-- HOW TO COMPLETE THIS TASK --
A verbatim copy of every entry is required.

Collected data entries:

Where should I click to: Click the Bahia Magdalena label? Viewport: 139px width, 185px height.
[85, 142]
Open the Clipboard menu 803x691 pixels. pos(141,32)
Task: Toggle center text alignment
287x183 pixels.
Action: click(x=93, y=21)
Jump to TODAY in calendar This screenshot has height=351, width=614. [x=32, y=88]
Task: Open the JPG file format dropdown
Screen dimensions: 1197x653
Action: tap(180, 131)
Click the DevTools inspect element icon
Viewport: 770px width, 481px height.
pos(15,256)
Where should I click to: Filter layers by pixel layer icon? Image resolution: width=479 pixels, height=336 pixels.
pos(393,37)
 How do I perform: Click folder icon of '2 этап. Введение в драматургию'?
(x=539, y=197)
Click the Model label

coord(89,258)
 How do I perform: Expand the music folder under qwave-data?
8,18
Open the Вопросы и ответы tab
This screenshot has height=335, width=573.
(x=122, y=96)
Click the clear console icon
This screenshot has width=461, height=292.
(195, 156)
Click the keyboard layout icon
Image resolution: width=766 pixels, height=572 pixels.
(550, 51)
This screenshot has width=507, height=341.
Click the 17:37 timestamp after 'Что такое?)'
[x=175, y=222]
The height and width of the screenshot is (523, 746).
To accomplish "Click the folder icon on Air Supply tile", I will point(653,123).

-- ANSWER TO THIS PROBLEM --
Where should I click to: Click the Bahia Magdalena label? Viewport: 139px width, 185px height.
[85, 142]
Open the Clipboard menu 803x691 pixels. pos(141,32)
Task: Toggle center text alignment
287x183 pixels.
Action: click(x=93, y=21)
Jump to TODAY in calendar This screenshot has height=351, width=614. [x=32, y=88]
Task: Open the JPG file format dropdown
Screen dimensions: 1197x653
Action: tap(180, 131)
Click the DevTools inspect element icon
Viewport: 770px width, 481px height.
pos(15,256)
Where should I click to: Filter layers by pixel layer icon? Image resolution: width=479 pixels, height=336 pixels.
pos(393,37)
 How do I perform: Click folder icon of '2 этап. Введение в драматургию'?
(x=539, y=197)
Click the Model label

coord(89,258)
 How do I perform: Expand the music folder under qwave-data?
8,18
Open the Вопросы и ответы tab
This screenshot has height=335, width=573.
(x=122, y=96)
Click the clear console icon
This screenshot has width=461, height=292.
(195, 156)
Click the keyboard layout icon
Image resolution: width=766 pixels, height=572 pixels.
(550, 51)
This screenshot has width=507, height=341.
Click the 17:37 timestamp after 'Что такое?)'
[x=175, y=222]
The height and width of the screenshot is (523, 746).
To accomplish "Click the folder icon on Air Supply tile", I will point(653,123).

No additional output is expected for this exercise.